▶ Assignment: Reproduce the passage of the article on CMS add-on payments from "- CMS also used" to "qualify for NTAP." word for word.

▶ Text segment:
- Opening Delimiter -
Dive Brief:
- CMS has finalized its plan to grant companies including Boston Scientific and Stryker another year of new technology add-on payments (NTAPs) because of COVID-19.
- Comments on the rule "overwhelmingly supported" the plan to use pre-pandemic data on the cost of inpatient stays to inform CMS' rates for fiscal 2022. Given the change, CMS decided against discontinuing NTAPs for 13 technologies that lack sufficient pre-pandemic data.
- CMS also used the document to give final opinions on new NTAP applications, including 17 filings under alternative pathways such as the route available for breakthrough devices. Medtronic's Harmony transcatheter pulmonary valve was among the devices to qualify for NTAP.
Dive Insight:
In April, CMS sought feedback on plans to diverge from its typical approach to NTAP. The add-on payments are used because the most recent Medicare claims and cost data is always two to three years old and, as such, fails to capture the impact of new technologies. NTAP supports the use of new technologies until CMS has data on their impact.
Typically, CMS would now be using data from fiscal 2020 to determine inpatient payments and a set of products would lose NTAPs. However, the effect of COVID-19 on healthcare led CMS to propose the continued use of data from fiscal 2019.
- Closing Delimiter -
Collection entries
- Opening Delimiter -
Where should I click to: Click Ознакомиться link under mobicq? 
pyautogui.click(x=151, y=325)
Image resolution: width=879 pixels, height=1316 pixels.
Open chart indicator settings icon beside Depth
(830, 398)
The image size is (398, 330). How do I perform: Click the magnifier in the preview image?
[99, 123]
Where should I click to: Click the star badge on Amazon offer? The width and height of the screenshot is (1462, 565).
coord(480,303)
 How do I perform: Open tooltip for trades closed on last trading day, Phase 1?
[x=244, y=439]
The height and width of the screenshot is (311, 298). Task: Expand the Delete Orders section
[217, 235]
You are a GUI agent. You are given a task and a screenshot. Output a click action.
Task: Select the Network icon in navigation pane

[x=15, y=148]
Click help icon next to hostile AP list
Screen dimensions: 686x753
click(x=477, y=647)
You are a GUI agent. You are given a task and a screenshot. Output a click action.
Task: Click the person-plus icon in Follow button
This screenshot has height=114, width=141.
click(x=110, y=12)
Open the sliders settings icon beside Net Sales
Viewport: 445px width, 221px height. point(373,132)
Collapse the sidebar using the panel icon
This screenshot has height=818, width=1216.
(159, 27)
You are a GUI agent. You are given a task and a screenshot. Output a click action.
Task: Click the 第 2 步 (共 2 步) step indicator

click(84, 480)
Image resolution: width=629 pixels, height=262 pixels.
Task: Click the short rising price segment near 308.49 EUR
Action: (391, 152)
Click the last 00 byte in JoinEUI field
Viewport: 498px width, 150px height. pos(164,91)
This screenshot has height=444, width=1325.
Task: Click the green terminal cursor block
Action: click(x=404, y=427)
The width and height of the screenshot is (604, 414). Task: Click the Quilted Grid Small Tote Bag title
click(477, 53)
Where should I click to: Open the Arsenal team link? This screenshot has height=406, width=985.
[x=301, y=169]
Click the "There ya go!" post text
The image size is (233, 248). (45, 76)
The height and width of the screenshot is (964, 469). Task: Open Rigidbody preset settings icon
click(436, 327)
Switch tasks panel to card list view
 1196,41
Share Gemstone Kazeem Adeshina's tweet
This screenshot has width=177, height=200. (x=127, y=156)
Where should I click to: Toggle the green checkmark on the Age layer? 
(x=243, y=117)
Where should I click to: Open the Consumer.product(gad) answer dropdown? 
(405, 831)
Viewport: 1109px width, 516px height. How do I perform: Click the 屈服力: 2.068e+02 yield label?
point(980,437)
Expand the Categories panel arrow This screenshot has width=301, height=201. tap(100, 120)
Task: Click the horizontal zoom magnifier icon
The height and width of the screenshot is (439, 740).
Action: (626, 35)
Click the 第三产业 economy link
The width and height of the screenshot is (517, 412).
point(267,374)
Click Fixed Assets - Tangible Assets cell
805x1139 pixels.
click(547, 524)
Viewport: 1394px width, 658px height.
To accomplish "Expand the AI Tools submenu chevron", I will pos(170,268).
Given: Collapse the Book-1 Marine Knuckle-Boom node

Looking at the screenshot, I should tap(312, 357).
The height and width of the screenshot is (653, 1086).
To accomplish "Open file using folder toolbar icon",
- Closing Delimiter -
▶ Response:
- CMS also used the document to give final opinions on new NTAP applications, including 17 filings under alternative pathways such as the route available for breakthrough devices. Medtronic's Harmony transcatheter pulmonary valve was among the devices to qualify for NTAP.